18 мая произошла катастрофа с самым большим самолётом того времени – восьмимоторным АНТ-20 «Максимом Горьким». Сопровождавший его истребитель стал делать над ним мёртвую петлю, но, потеряв скорость, рухнул на самолёт-гигант. Погибло 49 человек.
А в некоторых газетах вдруг появились статьи, критикующие пьесу Ильи Сельвинского «Умка белый медведь». Её автор 28 июня (в очередном письме в Ленинград) высказался по этому поводу так:
«Когда в “Нашей биографии”я писал:
Мы путались в тонких системах партий,
Мы шли за Лениным, Керенским, Махно,
Отчаивались, возвращались за парты,
Чтоб снова кипеть, если знамя взмахнёт,
то это была та смелость, которой не было у Маяковского никогда…
Кто из поэтов посмеет признаться, что он халтурит? Асеев что ли? Или Безыменский? Кирсанов? Я, человек наименее всех их имеющий основания говорить о себе, как о халтурщике, – говорю о своём стихотворении “Мы переделываем мир” как о халтуре.
“Я знаю себе цену, я презираю шпану, которая пытается остановить моё движение”, – вот что я всегда буду внушать критической сволочи, которая пытается спровоцировать меня на самоубийство.
Я единственный в стране поэт, который разрешает себе всё. За это меня лишили премии на конкурсе пьес, за это меня не выбрали в правление, не пустили в Париж.
Ну и чёрт с ними! Буду терпеть…
Пусть бьют! Пусть фронт! Мы ещё посмотрим, чья возьмёт!».
А Григорий Зиновьев, отбывавший срок в Верхнеуральском политизоляторе, в это время вёл записи, в которых обращался к Сталину:
«Я дохожу до того, что подолгу пристально гляжу на Вас и других членов Политбюро на портретах в газетах с мыслью: родные, загляните же в мою душу, неужели Вы не видите, что я не враг Ваш больше, что я Ваш душой и телом, что я понял всё, что я готов сделать всё, чтобы заслужить прощение, снисхождение».
Но бывшие революционеры, сидевшие до революции в тюрьмах, отправлявшиеся на каторожные работы, а затем вступившие в «последний и решительный бой» с царизмом, новых кремлёвских вождей уже не интересовали. В середине 1935 года было ликвидировано Общество старых большевиков и Общество бывших политкаторжан.
В июле 1935 года энкаведешники снова арестовали поэта Павла Васильева.

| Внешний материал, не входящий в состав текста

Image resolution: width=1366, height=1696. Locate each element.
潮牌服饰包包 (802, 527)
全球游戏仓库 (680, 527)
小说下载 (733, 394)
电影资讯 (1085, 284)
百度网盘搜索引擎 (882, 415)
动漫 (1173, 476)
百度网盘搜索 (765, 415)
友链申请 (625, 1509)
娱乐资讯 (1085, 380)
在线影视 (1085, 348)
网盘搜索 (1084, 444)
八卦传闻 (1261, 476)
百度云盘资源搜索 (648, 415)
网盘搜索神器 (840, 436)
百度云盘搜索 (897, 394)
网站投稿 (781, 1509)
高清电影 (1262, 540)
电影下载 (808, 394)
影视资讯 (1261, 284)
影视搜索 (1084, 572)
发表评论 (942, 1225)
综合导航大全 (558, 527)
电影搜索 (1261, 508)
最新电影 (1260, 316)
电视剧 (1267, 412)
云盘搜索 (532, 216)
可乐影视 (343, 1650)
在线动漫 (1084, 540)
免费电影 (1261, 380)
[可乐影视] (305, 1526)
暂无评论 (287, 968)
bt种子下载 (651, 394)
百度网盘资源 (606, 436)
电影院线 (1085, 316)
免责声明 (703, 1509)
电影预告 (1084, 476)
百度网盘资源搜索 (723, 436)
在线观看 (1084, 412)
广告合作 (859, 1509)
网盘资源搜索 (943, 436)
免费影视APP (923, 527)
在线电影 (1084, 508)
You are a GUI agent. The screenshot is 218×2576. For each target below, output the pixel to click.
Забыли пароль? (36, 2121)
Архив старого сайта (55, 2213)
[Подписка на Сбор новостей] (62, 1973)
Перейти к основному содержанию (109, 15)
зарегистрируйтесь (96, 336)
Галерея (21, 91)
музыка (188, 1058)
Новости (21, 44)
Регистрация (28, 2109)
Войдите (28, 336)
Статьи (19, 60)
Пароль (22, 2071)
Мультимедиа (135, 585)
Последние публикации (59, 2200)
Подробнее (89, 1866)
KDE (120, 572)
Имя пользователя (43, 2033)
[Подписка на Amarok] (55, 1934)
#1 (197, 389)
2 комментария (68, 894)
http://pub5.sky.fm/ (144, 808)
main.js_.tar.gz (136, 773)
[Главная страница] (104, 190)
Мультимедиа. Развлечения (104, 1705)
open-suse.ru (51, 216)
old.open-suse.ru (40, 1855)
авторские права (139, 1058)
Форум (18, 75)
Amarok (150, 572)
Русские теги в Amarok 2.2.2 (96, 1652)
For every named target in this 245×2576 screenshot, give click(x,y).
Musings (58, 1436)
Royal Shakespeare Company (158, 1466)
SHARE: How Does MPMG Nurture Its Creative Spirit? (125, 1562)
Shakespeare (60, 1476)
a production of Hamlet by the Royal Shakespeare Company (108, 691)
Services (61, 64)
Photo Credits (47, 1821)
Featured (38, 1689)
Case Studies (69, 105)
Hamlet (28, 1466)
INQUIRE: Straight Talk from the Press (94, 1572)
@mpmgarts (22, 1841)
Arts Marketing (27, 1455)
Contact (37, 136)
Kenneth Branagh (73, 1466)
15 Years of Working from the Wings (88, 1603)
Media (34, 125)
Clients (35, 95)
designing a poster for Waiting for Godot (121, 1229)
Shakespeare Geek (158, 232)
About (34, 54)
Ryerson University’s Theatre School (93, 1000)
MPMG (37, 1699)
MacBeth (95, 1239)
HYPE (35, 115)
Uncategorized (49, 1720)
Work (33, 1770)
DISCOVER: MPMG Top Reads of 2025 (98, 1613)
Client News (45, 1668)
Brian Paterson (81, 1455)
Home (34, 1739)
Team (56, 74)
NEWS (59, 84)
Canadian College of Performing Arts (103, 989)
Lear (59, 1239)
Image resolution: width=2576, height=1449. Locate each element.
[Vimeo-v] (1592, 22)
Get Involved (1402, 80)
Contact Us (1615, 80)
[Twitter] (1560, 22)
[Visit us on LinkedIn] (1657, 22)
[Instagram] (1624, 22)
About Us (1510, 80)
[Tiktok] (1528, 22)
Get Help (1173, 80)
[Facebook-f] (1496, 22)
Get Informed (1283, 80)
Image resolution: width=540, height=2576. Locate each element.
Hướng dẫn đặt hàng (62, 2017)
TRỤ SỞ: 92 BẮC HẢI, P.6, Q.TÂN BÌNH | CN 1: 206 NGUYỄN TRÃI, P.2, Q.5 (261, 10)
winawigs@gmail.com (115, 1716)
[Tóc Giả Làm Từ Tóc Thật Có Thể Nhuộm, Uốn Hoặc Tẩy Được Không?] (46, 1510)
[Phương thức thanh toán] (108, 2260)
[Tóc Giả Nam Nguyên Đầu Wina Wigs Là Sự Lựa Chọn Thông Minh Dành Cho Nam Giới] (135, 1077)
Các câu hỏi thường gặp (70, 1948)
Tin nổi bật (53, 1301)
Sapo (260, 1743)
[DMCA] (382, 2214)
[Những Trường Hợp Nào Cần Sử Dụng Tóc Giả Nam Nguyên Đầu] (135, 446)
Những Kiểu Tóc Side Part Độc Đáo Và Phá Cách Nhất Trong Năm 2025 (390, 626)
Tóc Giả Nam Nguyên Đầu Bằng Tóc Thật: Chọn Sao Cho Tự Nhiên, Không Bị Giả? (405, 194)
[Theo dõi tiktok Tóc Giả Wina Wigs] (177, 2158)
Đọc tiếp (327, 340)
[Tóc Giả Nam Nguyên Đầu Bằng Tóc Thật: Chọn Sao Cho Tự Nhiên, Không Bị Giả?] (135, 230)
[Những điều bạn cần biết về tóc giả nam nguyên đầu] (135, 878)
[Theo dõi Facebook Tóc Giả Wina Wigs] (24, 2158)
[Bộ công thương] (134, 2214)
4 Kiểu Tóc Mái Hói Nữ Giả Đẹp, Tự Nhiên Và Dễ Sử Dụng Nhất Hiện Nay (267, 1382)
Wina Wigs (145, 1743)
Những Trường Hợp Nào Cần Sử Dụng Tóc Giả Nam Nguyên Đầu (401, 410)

Его обвинили в «злостном хулиганстве» и осудили на год тюремного заключения. Из рязанской тюрьмы, где Васильев отбывал срок, он отправил в Москву письмо жене, написав на конверте:
«Чтоб почтальоны долго не искали,
Им сообщу с предсумрачной тоской:
Москва, в Москве 4-я Тверская,
Та самая, что названа Ямской,
На ней найди дом номер 26,
В нём, горестном, квартира десять есть.
О, почтальон, я, преклонив колени,
Молю тебя, найди сие жильё
И, улыбнувшись Вяловой Елене,
Вручи письмо печальное моё».
27 июля 1935 года начался ещё один судебный процесс, на котором рассматривалось дело «Кремлёвской библиотеки и комендатуры Кремля». Главным обвиняемым был Лев Каменев. Кроме него на скамье подсудимых оказалось ещё тридцать человек (среди них – уборщицы правительственных зданий, швейцар, телефонистка, работники кремлёвской библиотеки и даже одна домохозяйка, родственница Каменева). Военная коллегия Верховного суда СССР на закрытом заседании (без участия государственного обвинителя и защиты) приговорила Каменева к 10 годам тюремного заключения (за подстрекательство к совершению террористического акта в отношении Сталина). Ещё двое были приговорены к расстрелу, остальные получили разные сроки тюремного заключения.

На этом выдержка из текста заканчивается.